NAME
File::Tabular - searching and editing flat tabular files
SYNOPSIS
use File::Tabular;
my $f = File::Tabular->new($filename);
my $row = $f->fetchrow;
print $row->{field1}, $row->{field2};
$row = $f->fetchrow(where => 'someWord');
$row = $f->fetchrow(where => 'field1 > 4 AND field2 >= "01.01.2001"');
$row = $f->fetchrow(where => qr/some\s+(complex\s*)?(regex|regular expression)/i);
$f->rewind;
my $rows = $f->fetchall(where => 'someField =~ ^[abc]+');
print $_->{someField} foreach @$rows;
$f->rewind;
$rows = $f->fetchall(where => '+field1:someWord -field2:otherWord',
orderBy => 'field3, field6:num, field5:-alpha');
$f->rewind;
my $hashRows = $f->fetchall(where => 'foo AND NOT bar',
key => 'someField');
print $hashRows->{someKey}{someOtherField};
# open for updates, and remember the updates in a journal file
$f = File::Tabular->new("+<$filename", {journal => $journalFile});
# updates at specific positions (line numbers)
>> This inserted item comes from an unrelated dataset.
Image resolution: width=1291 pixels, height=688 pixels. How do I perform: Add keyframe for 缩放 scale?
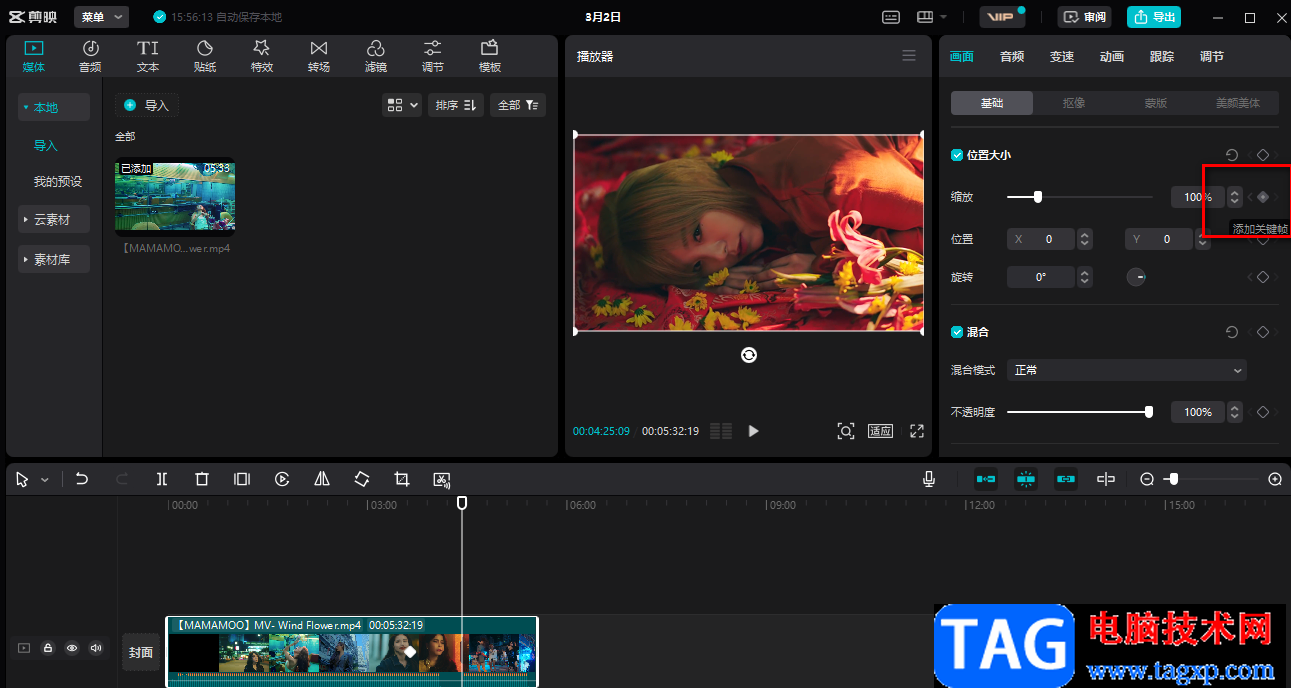[1263, 197]
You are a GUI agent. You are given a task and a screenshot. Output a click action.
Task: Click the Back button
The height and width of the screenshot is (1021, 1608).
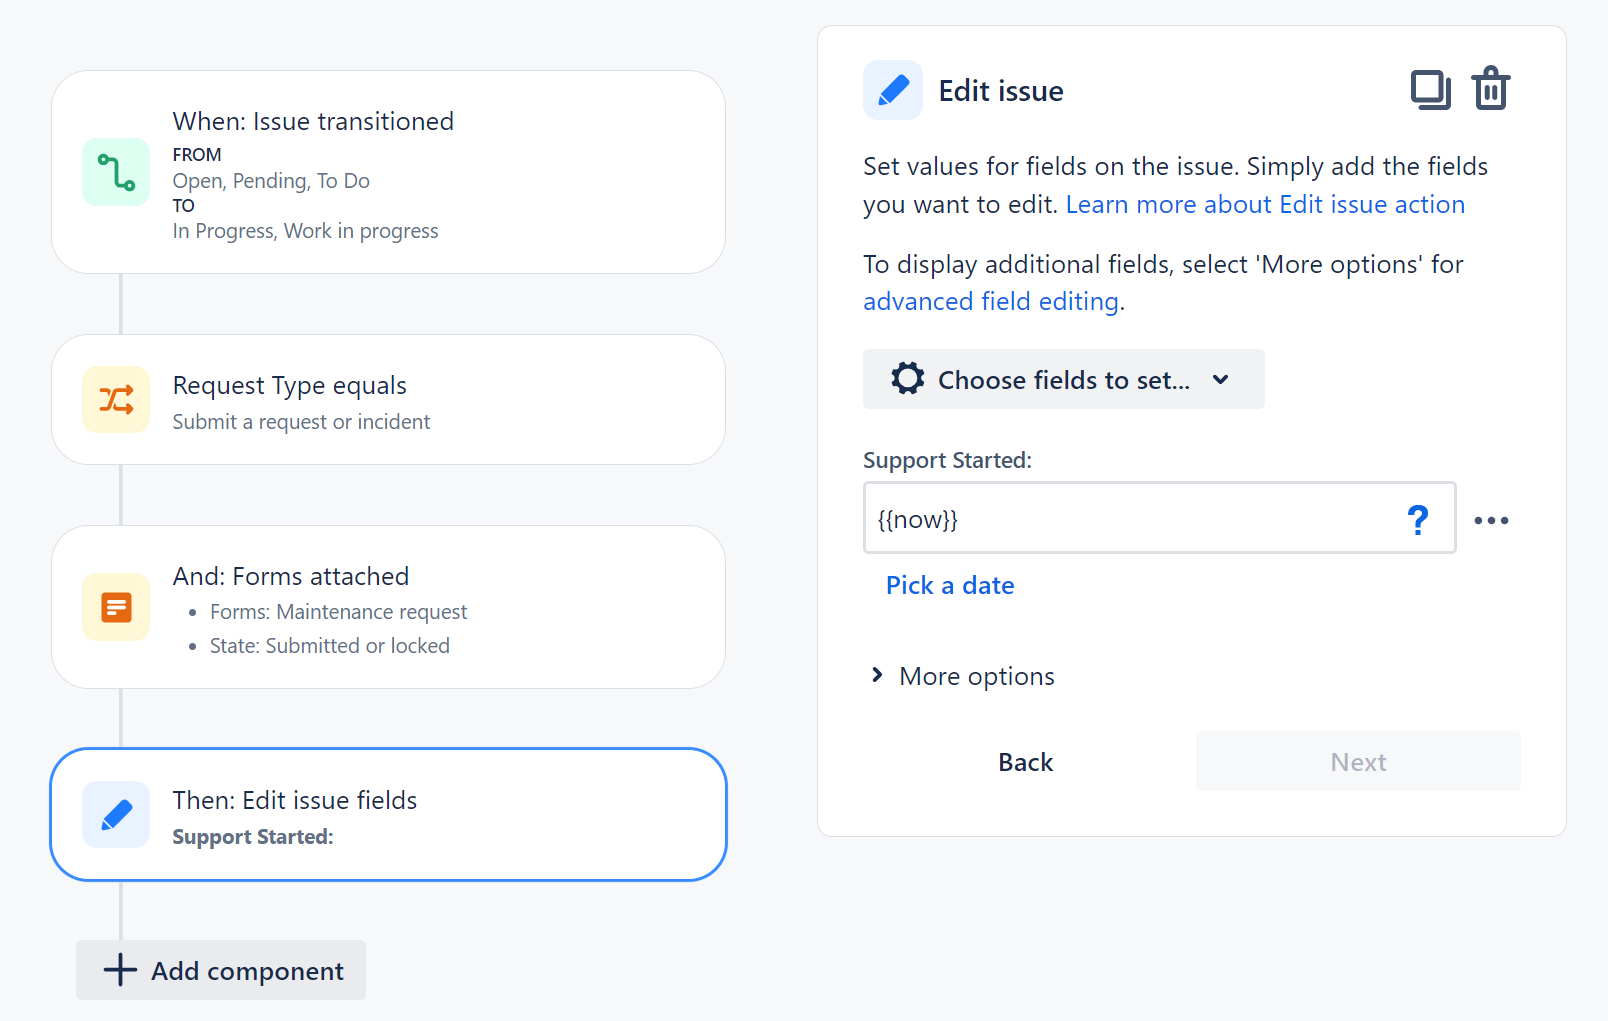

$f->splices(4 => 2, undef, # delete 2 lines from position 4
7 => 1, {f1 => $v1, f2 => $v2, ...}, # replace line 7
9 => 0, { ...}, # insert 1 new line at position 9
22 => 0, [{...}, {...}, ...] # insert several lines at pos. 22
...
-1 => 0, [{...}, {...}, ...] # append at the end
);
# shorthand to add new data at the end
$f->append({f1 => $v1, f2 => $v2, ...});
# same thing, but use the "Hash::Type" associated to the file
$f->append($f->ht->new($v1, $v2, ...));
$f->clear; # removes all data (but keeps the header line)
# updates at specific keys, corresponding to @keyFields
$f->writeKeys({key1 => {f1 => $v1, f2 => $v2, ...}, # add or update
key2 => undef, # remove
...
}, @keyFields);
# replay the updates on a backup file
my $bck = File::Tabular->new("+<$backupFile");
$bck->playJournal($journalFile);
# get info from associated filehandle
printf "%d size, %d blocks", $f->stat->{size}, $f->stat->{blocks};
my $mtime = $f->mtime;
printf "time last modified : %02d:%02d:%02d", @{$mtime}{qw(hour min sec)};
DESCRIPTION
A tabular file is a flat text file containing data organised in rows (records) and columns (fields).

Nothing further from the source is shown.